As expected, the model scores the lowest with random text and higher with the designed prompts. It also scores the correct prompt for the letter A the highest, and it scores the same for upper and lower cases since we use bert-base-uncased which is case-insensitive.

SignCLIP v0 - Isolated Sign Language Recognition (ISLR)

NOTE: This section is a preliminary exploration and not part of the paper, skip if irrelevant.

We continue our exploration with the Google - Isolated Sign Language Recognition dataset, which was released for the Kaggle competition on classifying isolated American Sign Language (ASL) signs. The dataset contains the pose estimation (by MediaPipe Holistic) of 94,478 signing videos of 250 different individual signs.
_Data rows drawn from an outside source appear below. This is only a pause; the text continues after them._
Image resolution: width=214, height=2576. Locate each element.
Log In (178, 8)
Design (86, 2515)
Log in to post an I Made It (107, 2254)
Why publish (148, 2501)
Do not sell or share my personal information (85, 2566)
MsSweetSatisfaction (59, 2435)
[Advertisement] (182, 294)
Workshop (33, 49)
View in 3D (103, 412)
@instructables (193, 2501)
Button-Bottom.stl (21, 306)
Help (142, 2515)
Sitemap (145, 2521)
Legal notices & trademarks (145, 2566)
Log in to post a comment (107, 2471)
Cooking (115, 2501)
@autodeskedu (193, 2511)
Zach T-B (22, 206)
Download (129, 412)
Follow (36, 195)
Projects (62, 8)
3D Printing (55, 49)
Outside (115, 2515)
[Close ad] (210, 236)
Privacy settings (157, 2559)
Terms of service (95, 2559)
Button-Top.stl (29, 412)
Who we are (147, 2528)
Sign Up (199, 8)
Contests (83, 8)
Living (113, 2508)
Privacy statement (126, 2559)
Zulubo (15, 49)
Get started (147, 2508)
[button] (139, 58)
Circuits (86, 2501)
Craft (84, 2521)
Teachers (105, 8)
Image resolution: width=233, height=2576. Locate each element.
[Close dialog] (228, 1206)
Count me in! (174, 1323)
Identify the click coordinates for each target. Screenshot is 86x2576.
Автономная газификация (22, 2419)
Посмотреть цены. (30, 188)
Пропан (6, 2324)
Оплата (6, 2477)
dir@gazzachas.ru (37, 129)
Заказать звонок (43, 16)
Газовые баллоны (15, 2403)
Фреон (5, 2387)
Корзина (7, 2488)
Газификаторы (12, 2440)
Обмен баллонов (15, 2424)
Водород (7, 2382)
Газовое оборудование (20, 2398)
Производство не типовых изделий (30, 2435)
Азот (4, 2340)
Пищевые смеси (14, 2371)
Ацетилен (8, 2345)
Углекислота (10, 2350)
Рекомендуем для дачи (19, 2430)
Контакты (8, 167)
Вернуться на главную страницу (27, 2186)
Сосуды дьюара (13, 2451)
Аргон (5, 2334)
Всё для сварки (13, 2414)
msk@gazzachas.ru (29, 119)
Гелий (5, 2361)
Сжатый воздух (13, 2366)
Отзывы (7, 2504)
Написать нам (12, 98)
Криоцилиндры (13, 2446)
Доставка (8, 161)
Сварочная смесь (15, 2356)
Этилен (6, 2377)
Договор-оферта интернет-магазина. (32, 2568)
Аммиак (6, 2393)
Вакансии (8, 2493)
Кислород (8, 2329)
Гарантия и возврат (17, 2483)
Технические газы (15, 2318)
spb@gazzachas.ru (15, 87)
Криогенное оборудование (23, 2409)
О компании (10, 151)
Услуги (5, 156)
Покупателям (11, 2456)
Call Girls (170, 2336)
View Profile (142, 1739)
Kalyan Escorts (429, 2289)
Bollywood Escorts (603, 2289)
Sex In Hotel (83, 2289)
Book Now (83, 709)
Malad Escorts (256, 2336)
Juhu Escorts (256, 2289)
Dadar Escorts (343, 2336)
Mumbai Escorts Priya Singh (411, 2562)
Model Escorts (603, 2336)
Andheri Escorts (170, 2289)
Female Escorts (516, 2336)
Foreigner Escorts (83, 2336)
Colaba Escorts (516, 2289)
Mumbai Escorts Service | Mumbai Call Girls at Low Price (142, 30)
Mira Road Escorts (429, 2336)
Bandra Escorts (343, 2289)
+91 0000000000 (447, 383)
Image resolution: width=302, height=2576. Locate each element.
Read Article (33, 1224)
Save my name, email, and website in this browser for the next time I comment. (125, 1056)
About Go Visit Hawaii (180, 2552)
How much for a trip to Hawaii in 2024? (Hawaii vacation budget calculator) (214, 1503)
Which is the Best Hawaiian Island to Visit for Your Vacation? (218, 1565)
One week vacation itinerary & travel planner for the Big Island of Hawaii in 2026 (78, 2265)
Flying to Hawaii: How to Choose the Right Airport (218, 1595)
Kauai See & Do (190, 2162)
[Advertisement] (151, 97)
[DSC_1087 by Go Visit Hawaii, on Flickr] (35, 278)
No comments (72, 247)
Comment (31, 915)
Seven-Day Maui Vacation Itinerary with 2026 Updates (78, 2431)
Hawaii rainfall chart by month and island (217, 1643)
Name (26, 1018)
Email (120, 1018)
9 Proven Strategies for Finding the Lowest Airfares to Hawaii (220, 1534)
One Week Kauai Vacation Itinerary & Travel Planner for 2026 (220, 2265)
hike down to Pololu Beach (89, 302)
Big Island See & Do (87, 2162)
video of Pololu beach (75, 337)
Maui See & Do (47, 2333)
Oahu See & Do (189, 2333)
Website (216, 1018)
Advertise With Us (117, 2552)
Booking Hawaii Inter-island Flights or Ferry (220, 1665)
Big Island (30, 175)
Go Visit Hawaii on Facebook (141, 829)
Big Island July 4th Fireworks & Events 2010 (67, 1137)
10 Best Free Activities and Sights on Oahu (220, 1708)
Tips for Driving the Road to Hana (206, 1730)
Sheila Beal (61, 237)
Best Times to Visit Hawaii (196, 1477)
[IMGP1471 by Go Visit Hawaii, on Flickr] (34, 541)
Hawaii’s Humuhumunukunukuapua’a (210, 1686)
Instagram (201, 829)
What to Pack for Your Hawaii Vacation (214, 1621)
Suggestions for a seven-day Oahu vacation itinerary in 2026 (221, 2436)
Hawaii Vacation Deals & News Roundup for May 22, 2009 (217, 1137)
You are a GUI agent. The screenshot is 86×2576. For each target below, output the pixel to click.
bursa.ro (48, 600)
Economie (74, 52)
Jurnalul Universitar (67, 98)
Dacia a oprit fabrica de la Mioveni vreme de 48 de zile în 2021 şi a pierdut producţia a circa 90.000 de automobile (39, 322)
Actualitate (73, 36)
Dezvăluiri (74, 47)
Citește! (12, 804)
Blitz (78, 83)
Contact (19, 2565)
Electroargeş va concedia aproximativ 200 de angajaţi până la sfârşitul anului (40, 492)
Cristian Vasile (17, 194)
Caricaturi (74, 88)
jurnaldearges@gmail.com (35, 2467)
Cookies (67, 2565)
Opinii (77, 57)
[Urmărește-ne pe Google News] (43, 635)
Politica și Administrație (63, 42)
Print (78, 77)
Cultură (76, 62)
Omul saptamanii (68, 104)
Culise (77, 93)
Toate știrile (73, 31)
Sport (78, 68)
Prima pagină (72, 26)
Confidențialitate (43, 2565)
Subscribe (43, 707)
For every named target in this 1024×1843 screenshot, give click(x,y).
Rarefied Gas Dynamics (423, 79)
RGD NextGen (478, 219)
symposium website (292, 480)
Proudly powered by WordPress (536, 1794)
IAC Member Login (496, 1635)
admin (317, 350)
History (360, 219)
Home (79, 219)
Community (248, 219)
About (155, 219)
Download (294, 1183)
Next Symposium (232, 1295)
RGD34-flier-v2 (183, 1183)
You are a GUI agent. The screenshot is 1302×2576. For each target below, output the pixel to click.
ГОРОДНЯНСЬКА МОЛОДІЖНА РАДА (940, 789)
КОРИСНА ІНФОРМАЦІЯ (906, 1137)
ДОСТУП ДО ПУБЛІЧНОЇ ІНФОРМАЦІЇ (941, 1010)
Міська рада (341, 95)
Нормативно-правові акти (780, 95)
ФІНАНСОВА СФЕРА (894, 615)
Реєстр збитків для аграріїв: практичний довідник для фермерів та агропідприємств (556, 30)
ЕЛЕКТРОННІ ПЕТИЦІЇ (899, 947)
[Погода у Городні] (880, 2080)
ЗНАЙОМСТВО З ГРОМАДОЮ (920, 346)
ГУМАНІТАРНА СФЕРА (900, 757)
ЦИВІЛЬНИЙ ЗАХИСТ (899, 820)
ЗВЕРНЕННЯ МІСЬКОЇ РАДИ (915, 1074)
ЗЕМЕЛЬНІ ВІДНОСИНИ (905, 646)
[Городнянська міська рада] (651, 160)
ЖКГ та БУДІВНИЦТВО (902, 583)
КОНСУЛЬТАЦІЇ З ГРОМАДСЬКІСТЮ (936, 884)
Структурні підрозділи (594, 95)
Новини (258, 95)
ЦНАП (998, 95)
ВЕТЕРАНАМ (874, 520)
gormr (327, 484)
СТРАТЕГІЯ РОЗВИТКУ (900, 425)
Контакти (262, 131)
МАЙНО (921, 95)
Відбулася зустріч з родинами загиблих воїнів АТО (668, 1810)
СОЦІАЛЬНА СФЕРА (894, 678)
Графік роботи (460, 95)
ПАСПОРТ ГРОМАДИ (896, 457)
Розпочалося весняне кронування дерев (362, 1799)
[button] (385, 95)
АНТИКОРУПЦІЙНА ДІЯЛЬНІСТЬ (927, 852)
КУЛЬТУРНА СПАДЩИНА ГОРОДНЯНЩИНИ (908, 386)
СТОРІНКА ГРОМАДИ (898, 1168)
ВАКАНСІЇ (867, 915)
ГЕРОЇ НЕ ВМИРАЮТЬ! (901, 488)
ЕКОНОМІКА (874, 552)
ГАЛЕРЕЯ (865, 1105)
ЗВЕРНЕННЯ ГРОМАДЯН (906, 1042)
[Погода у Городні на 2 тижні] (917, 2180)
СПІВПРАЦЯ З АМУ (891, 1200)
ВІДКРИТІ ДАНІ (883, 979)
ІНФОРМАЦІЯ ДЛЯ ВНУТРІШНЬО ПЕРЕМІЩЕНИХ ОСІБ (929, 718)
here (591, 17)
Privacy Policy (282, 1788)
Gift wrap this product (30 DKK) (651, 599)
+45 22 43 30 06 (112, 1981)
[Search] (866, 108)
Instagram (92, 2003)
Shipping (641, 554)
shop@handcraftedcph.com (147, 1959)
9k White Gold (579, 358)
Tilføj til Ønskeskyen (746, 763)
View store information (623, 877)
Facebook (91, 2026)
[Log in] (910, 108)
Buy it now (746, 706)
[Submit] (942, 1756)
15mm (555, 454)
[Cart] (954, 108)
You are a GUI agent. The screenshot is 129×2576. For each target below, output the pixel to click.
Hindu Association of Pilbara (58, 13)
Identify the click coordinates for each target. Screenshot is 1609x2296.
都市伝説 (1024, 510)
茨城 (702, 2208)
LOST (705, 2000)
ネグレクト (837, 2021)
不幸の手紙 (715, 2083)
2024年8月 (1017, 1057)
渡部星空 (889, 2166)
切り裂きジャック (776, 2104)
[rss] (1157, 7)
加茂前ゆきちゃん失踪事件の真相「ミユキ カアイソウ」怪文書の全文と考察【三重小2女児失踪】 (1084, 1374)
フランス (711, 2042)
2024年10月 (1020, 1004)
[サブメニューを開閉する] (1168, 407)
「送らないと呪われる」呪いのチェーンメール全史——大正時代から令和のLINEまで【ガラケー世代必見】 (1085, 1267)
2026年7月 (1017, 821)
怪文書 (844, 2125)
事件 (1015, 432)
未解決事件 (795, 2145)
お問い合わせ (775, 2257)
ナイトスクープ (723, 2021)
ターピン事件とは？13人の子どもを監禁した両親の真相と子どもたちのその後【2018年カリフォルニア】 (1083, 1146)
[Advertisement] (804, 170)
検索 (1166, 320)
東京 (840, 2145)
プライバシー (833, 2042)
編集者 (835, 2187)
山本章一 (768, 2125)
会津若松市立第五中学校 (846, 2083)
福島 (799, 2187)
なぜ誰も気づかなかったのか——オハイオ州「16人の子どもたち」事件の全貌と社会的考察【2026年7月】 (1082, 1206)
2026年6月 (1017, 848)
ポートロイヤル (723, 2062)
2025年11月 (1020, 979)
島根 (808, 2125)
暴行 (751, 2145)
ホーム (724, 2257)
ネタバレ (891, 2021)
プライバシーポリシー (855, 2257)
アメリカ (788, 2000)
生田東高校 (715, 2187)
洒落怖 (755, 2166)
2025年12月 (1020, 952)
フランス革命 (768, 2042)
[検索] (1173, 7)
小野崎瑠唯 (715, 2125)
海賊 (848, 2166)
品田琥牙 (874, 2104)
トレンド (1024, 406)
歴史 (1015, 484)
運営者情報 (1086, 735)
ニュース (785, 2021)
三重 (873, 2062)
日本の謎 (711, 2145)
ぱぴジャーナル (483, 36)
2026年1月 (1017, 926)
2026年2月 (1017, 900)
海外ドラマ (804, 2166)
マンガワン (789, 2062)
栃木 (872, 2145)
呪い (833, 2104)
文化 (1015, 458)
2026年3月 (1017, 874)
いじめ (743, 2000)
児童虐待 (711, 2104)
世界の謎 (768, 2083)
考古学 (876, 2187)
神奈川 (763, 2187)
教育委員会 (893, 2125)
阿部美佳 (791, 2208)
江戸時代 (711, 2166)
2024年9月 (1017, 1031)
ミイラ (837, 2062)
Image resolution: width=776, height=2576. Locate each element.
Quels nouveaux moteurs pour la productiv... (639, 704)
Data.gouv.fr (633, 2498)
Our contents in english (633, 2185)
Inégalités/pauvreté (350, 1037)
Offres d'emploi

We split them randomly into training, dev, and test sets at the ratio of 9:0.5:0.5.

Training

Following the practice in FingerCLIP, we make each batch a collection of unique signs (maximumly 250) with text prompts 'Sign the sign <sign_name> in American Sign Language.' at training time. We try to implement some of the techniques employed in the top solutions of the competition (although most of them use a dedicated classification model instead of a CLIP-like model):

a selective subset of the keypoints from pose estimation
a 1D CNN layer before the video Transformer
aggressive dropout

We always train the models from scratch and inherit the training setup from FingerCLIP. To start the training, run the following command with the desired config file (under projects/retri/signclip/):

python locallaunch.py projects/retri/signclip/asl_signs_face.yaml --jobtype local_single

Evaluation

The same evaluation protocol as in FingerCLIP is used, i.e., the ISLR task can be formulated as video-text retrieval, except that now the search space is bigger since the test set's size increases to 4723 and the number of unique text prompts increases to 250. To run the inference and evaluation on the test set:

python locallaunch.py projects/retri/signclip/test_asl_signs_face.yaml --jobtype local_predict

Please refer to results_asl_signs.csv for the evaluation results. Takeaways:

The effectiveness of our approach is proved not only on fingerspelling but also for ISLR.
Including the face should help understand signs, but only with a selective subset of the keypoints (nose, lips, eyes) because the full set is too dense.
1D CNN and aggressive dropout do not further improve the performance.
Compared to the public leaderboard, there is a margin between video-text retrieval-based classification using SignCLIP and a dedicated classifier trained for the ISLR task.

SignCLIP v1

To fully realize the power and versatility of SignCLIP, in this version, we do not focus on a single dataset and a single task anymore. Instead, we train the models on more diverse sign language datasets with as large a batch size as we can afford (the original CLIP was trained with batch size 32,768).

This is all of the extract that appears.